OK, I have what seems to be, on the face of it, a simple problem. I want to take the decimal part of an irrational number up to a specified number of digits and treat that as an integer. For example, if my irrational number is 2.657829... and I want five digits, I'm looking for 65782 (though I'm actually dealing with 'Big' numbers).

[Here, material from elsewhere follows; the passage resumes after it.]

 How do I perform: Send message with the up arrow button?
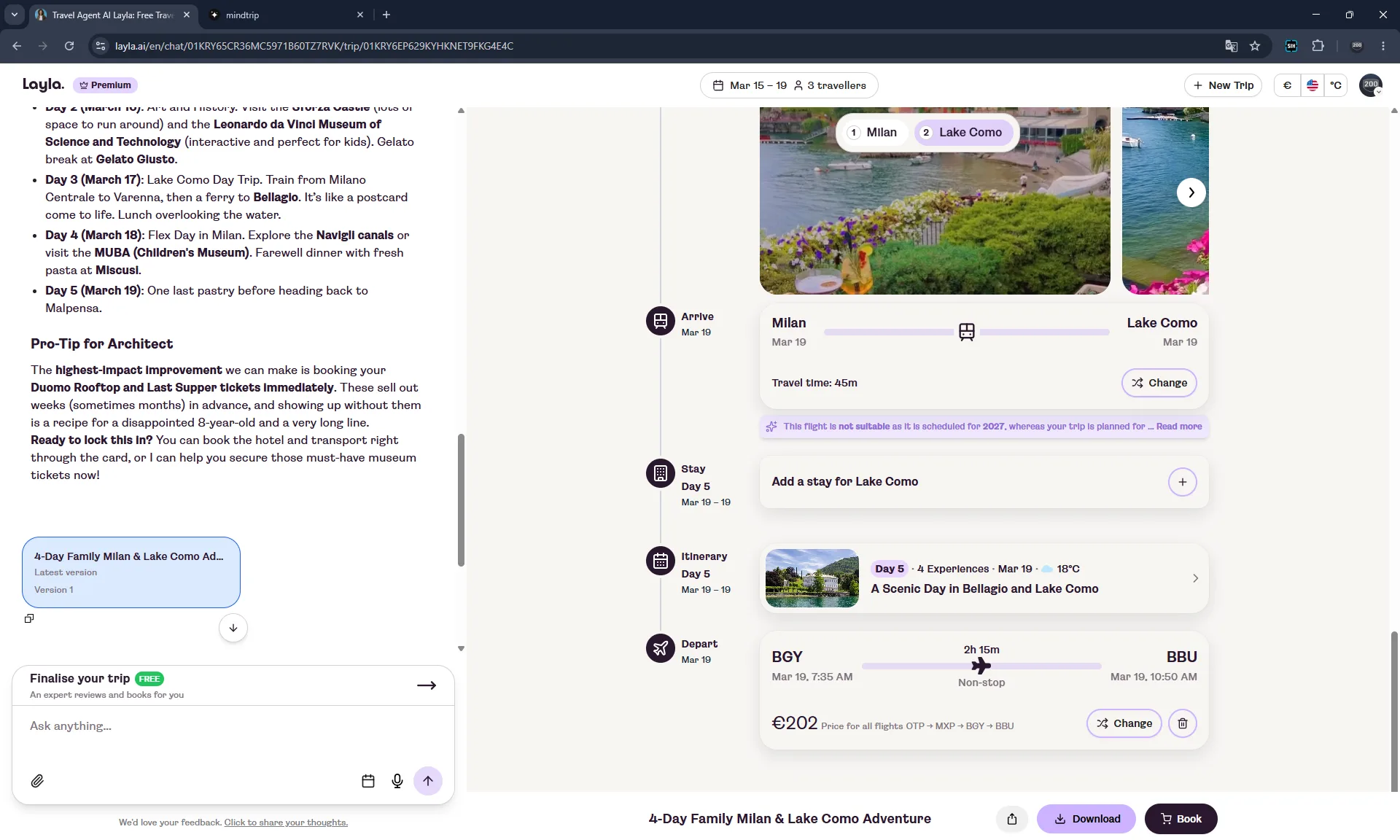point(428,781)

This is easily achieved using strings, for example if I wanted the decimal part of root 3 to 50 digits:
function main_1(n::Int, m::Int)::BigInt
setprecision(Int(trunc((m + 3) * log2(10))))
sr = string(sqrt(big(n)))
ff = findfirst(sr, '.')
dp = parse(BigInt, sr[ff + 1:ff + m])
return dp
end
@time main_1(3, 50)
The output is 73205080756887729352744634150587236694280525381038
.
However, I resent using strings when I'm dealing solely with numbers! What I want to be able to do is start with a BigFloat, subtract the integer part, multiply the result by the appropriate factor of 10, round the result to zero, and then convert it to a BigInt. The problem is that Julia uses scientific / exponential notation, so I don't seem to be able to achieve what I want using only numbers. The following (partial) code shows the problem:
function main_2(n::Int, m::Int)::BigFloat
setprecision(Int(trunc((m + 3) * log2(10))))
sr = sqrt(big(n))
tr = trunc(sr)
dp = (sr - tr) * big(10.0) ^ 50
return dp
end
@time main_2(3, 50)
The output in this case is 7.32050807568877293527446341505872366942805253810380625e+49
(there's a few extra digits that would have been removed at the rounding stage).
So my question is, is there any way to achieve my objective without resorting to strings?